Implanté à Bayonne, le collectif de danseurs et musiciens Bilaka perpétue les danses et musiques traditionnelles du Pays basque en l’irriguant de questions contemporaines. Bilaka interroge avec beaucoup de pertinence ce qui constitue l’identité de chacun.e et comment continuer de faire vivre le patrimoine dont chacun est un peu dépositaire. Dans Saioak, les quatre interprètes se livrent donc à une exploration introspective de ce que leur corps a intégré, la technique affutée de sauts de la danse basque (qui n’est pas sans rappeler la batterie de la danse classique) mélangée aux apports contemporains. C’est là où réside tout l’intérêt de la pièce, moins dans l’utilisation excessive des installations vidéos à laquelle trop souvent de plus en plus de compagnies cèdent. Il est presque dommage de masquer cette virtuosité revigorée par des écrans qui brouillent souvent l’intention.
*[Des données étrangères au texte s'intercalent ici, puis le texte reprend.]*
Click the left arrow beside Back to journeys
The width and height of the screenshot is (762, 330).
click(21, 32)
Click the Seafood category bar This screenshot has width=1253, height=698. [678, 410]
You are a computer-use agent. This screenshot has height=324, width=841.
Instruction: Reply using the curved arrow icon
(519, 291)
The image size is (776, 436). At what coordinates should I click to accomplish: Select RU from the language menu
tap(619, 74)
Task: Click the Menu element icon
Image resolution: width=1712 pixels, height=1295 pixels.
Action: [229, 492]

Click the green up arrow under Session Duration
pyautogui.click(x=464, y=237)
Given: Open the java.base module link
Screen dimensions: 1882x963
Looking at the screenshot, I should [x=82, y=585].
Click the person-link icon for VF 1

Pour la dernière soirée du festival, tous les regards étaient braqués sur Les ailes du désir, la nouvelle création de Bruno Bouché, directeur du Ballet de l’Opéra national du Rhin. En gestation depuis plus d’un an, elle est présentée comme une grande fresque mobilisant la totalité de la compagnie. S’emparer du cultissime film de Wim Wenders quasiment 35 ans après sa sortie en salles est audacieux et suscite beaucoup d’attentes. Jusqu’à présent, seul Nacho Duato en a livré une adaptation chorégraphique, en 2008 pour la Compañía Nacional de Danza. A tort ou à raison, j’avais fait le choix de ne pas revoir le film, pour aborder la pièce uniquement accompagnée du souvenir de Bruno Ganz contemplant les hommes du haut de son ciel berlinois.
Très attendue, cette pièce nous a cependant laissé un sentiment mitigé, en dépit du magnifique engagement des interprètes de la compagnie et de belles trouvailles scénographiques. Mais à l’issue de la représentation, de manière assez inaccoutumée, Bruno Bouché a envoyé un message déplorant que “de nombreuses erreurs techniques notamment sur les lumières avaient beaucoup abîmé la profondeur du propos et des émotions sur les différentes scènes et transitions.” Il invitait journalistes et professionnels à venir revoir la pièce. Devait-on céder à la demande d’un créateur estimant que ces erreurs avaient “entravé” l’avant-première des Ailes du désir ? Et reporter la rédaction de notre chronique ? DALP a décidé de retenir cette option et de communiquer en toute transparence. Rendez-vous en novembre pour un regard complet sur cette création.
Step Lightly, Spartacus, Celestial par le Ballet de l’Opéra national de Bordeaux à la Gare du Midi. Step Lightly de Sol León et Paul Lightfoot. Pièce pour 6 danseur.euse.s. Spartacus de Leonid Jacobson. Pas de deux. Celestial de Garret Smith. Recréation pour 13 danseur.euse.s. Vendredi 17 septembre 2021.
Saioak par le collectif Bilaka au théâtre du Casino. Avec Arthur Barat, Zibel Damestoy, Oihan Indart, Ioritz Galarraga. Musiciens : Patxi Amulet (claviers, accordéons, chant), Xabi Etcheverry (violon, alto, guitare), Valentin Laborde (vielle électrique). Création vidéo : Mickaël Vivier. Vendredi 17 septembre 2021.
Les ailes du désir de Bruno Bouché par le CCN- Ballet de l’Opéra national du Rhin. Dimanche 19 septembre 2021. À voir du 30 octobre au 4 novembre à l’Opéra national du Rhin, à Strasbourg. Et du 13 au 15 novembre à La Filature de Mulhouse.